At the start, the main strength of challengers lies in their highly adaptive approach. In these disruptive businesses, with their uncertain markets, there is no alternative to the points made earlier: to learn as you go along, and to make false starts and mistakes, but to react swiftly until you find the better path. For perfectly sound reasons, big companies discipline this behaviour out of existence in their mainstream operations. That is fatal in the context of the Triple Revolution.

The deathknell of the old order was sounded when, to gain its potent market position on the Internet, start-up Netscape famously gave away its browsers. You simply have to forget old inhibitions. For instance, companies need to compete with themselves, which means not being afraid to cannibalise your existing products: if you don't eat your children, someone else will. And you have to adopt four strategic principles which mark out winning strategies from the runners-up and flops.

Winners (1) concentrate on the winning hand; (2) cover every bet; (3) work with strong partners; and (4) think really big. A wondrous example of big thinking is Finland's Nokia, whose cellular phone technology has taken it to a market value of $9 billion. Once the Finns had spotted their winning opportunity in the cellular potential, they poured in resources to achieve world market leadership.

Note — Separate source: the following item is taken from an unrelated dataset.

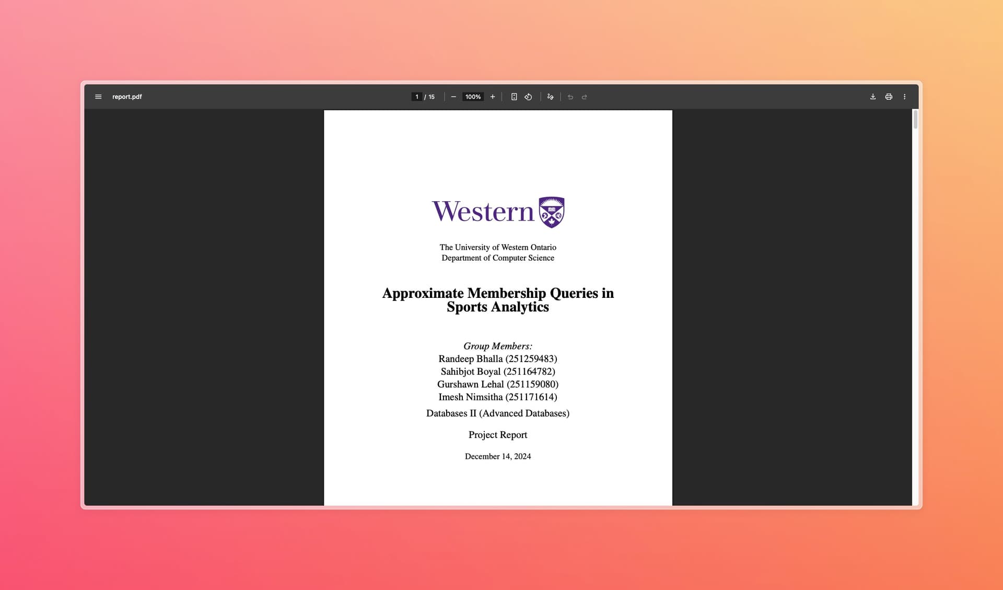Open the sidebar hamburger menu
The width and height of the screenshot is (1003, 590).
click(98, 97)

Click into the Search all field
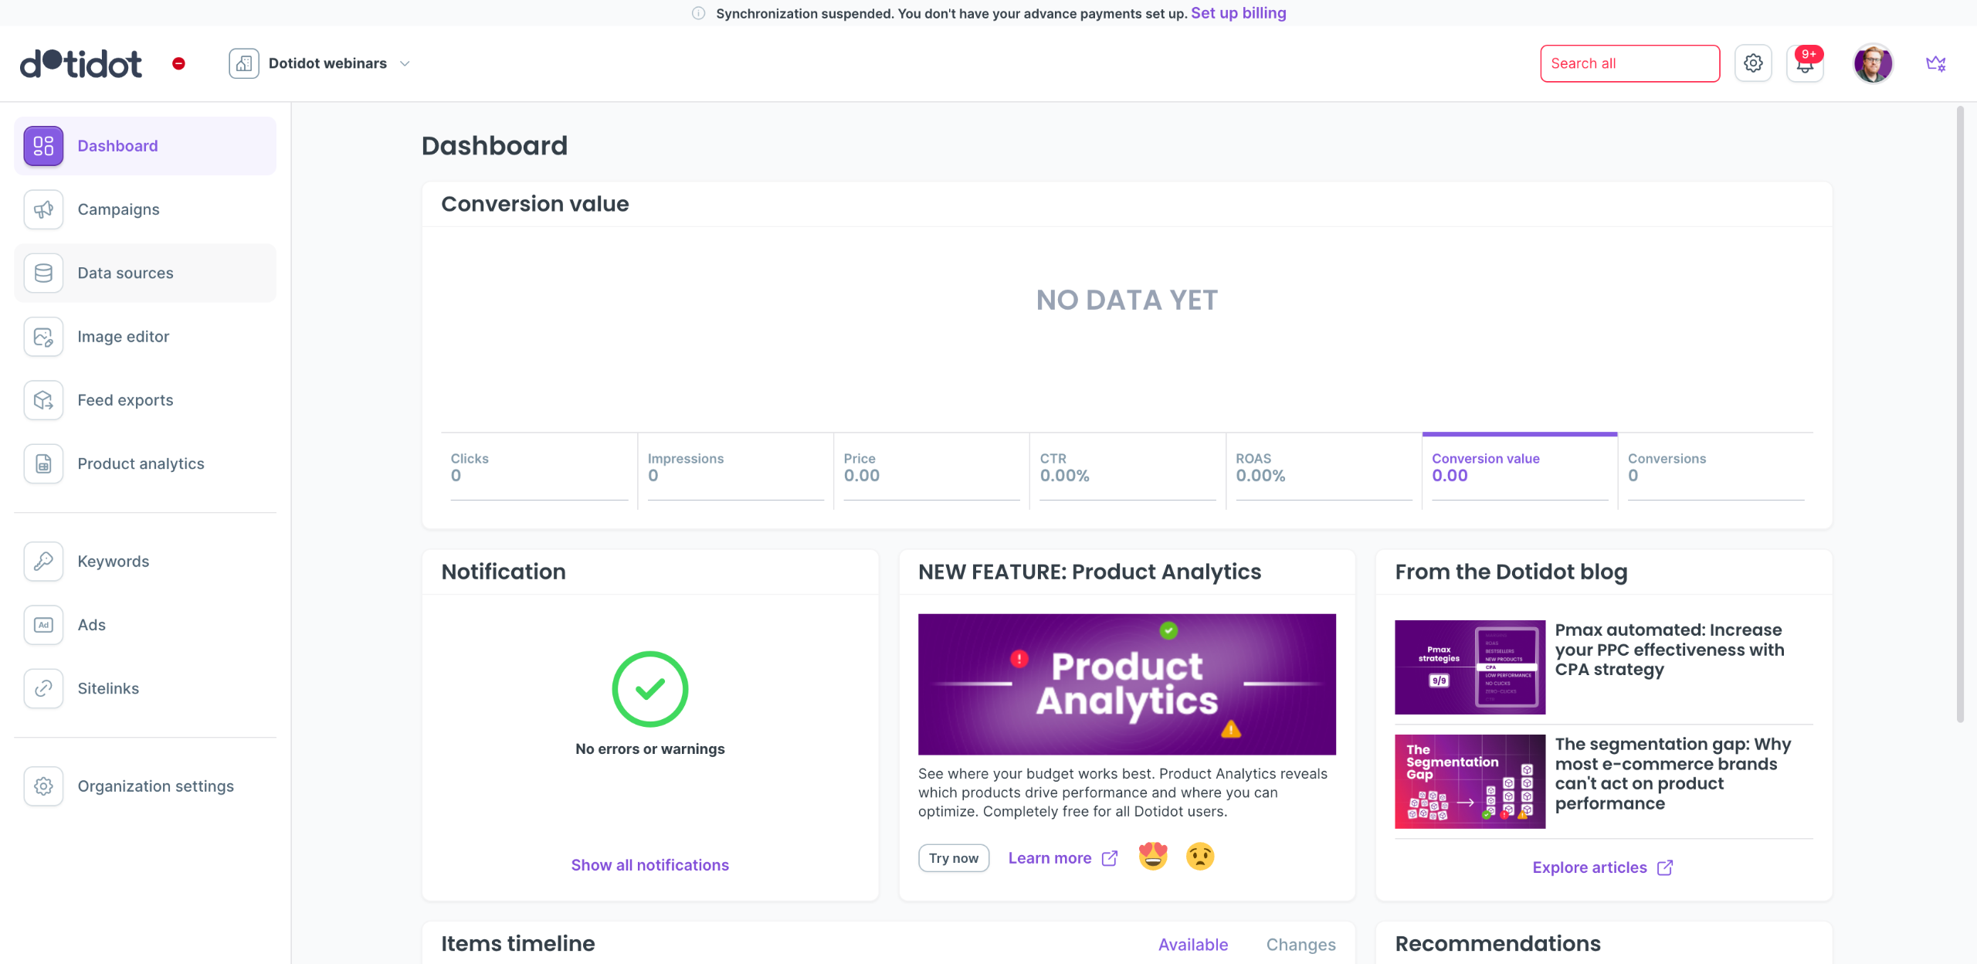(1629, 63)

That meant intense concentration. For the sake of cellular, Nokia abandoned paper, tyres, metals, other electronics, cables, TV sets and its PC interests. That tight focus, however, is only part of the story. It won't save you from Christensen's Paradox. The failed market leaders trapped by the Paradox had enough focus to spot the opportunity. They not only developed the disruptive technologies themselves, but often took the development to the point of a business proposal. But it never made economic sense to take the technology to market, not within the established organisation. It never will. So don't try.

TAKING PARTNERS
Independent start-ups are not the only answer. You can also take partners. The Silicon Valley giants have formed the good habit of investing in small start-ups that have promising ideas. Cisco Systems bought or invested in 34 of them in three years: Intel set aside $500 million for similar purposes. If the investment succeeds with a new technology, the investing company has entered at the ground floor; if the start-up succeeds financially, the investor cashes in; and the odds are, of course, that technological and financial breakthroughs will go hand-in-hand.

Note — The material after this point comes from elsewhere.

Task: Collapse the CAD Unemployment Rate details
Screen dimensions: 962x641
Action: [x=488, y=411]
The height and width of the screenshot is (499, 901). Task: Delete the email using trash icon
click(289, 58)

If the 14-inch drive makers had invested in the 8-inch disrupters, or started up a disrupter themselves, the leaders wouldn't have lost out - provided, of course, that they had allowed the upstartss to follow their own logic. Hewlett-Packard did precisely that when setting free a new organisation to make ink-jet printers and challenge its own immensely profitable position in laser printers. The disruptive technology then worked to HP's overall advantage and followed the logic of Christensen's Paradox. Anything else invites eventual disruption by others - followed, if you're 14-inched, by destruction.

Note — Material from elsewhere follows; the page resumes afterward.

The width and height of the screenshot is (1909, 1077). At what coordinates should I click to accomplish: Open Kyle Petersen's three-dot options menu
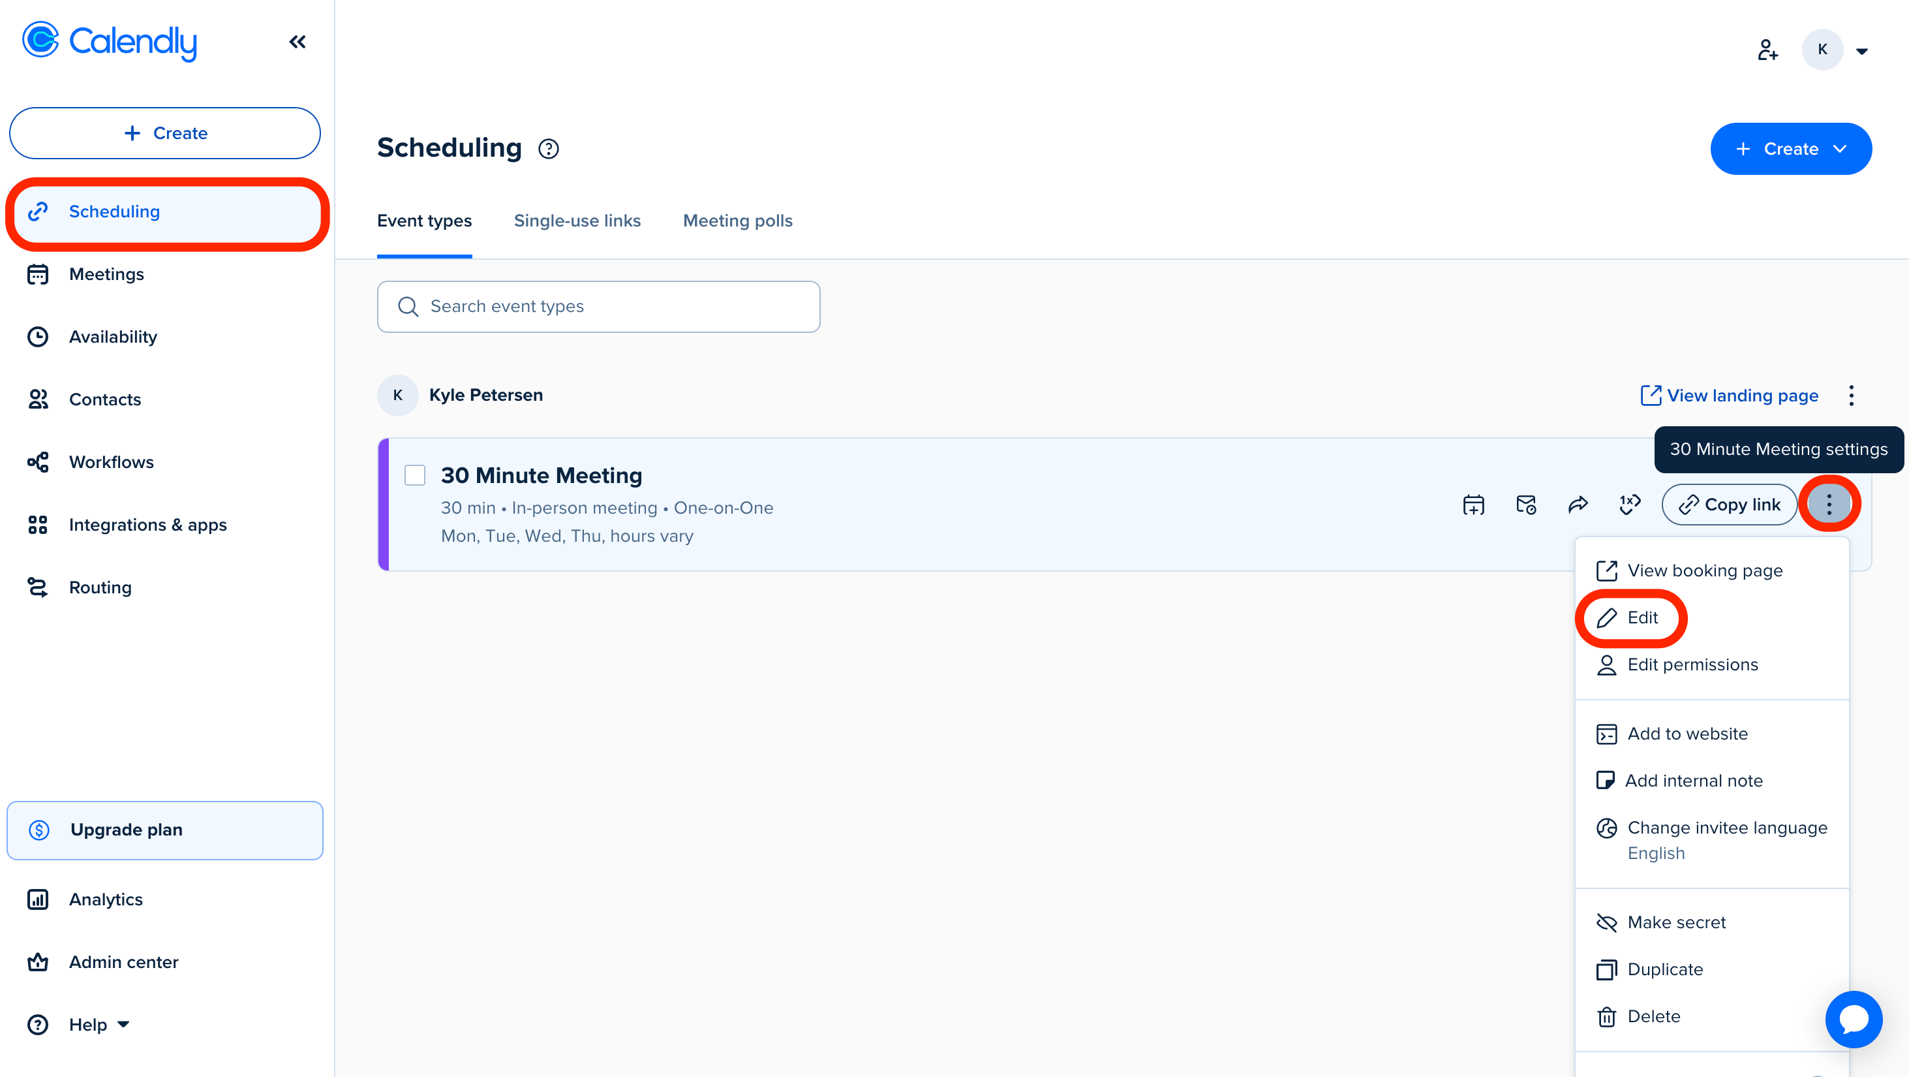coord(1851,396)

But IT managements have matured in a high-speed world in which, remember, months are as long as traditional years. They know the rapidity with which disruptive technologies appear, win markets and swell to major scale. That's why they invest in promising new disruptors, just in case. Managers and technologists have also learnt to work across disciplines and corporate borders (internal and external) to force innovations into marketable shape and on to market success.

These principles are highly transferrable. Managers in every industry need to honour the basics. First, bar no holds: forget about corporate shibboleths and 'the way we do things round here'. Second, make the independence of autonomous operations real: provide all the resources they genuinely need, and enough rope to hang the competition. Third, focus sharply on new competitors, and stay with them every inch of the way.

You may go up some blind alleys. Not all threats materialise. Hovercraft didn't have significant impact on existing forms of transportation, nor rotary car engines on the old technology. But never bet on such helpful outcomes: digital watches crucified clockwork, and Web-based entrepreneurs will demolish earthbound competitors. The Boy Scout motto applies. Be prepared.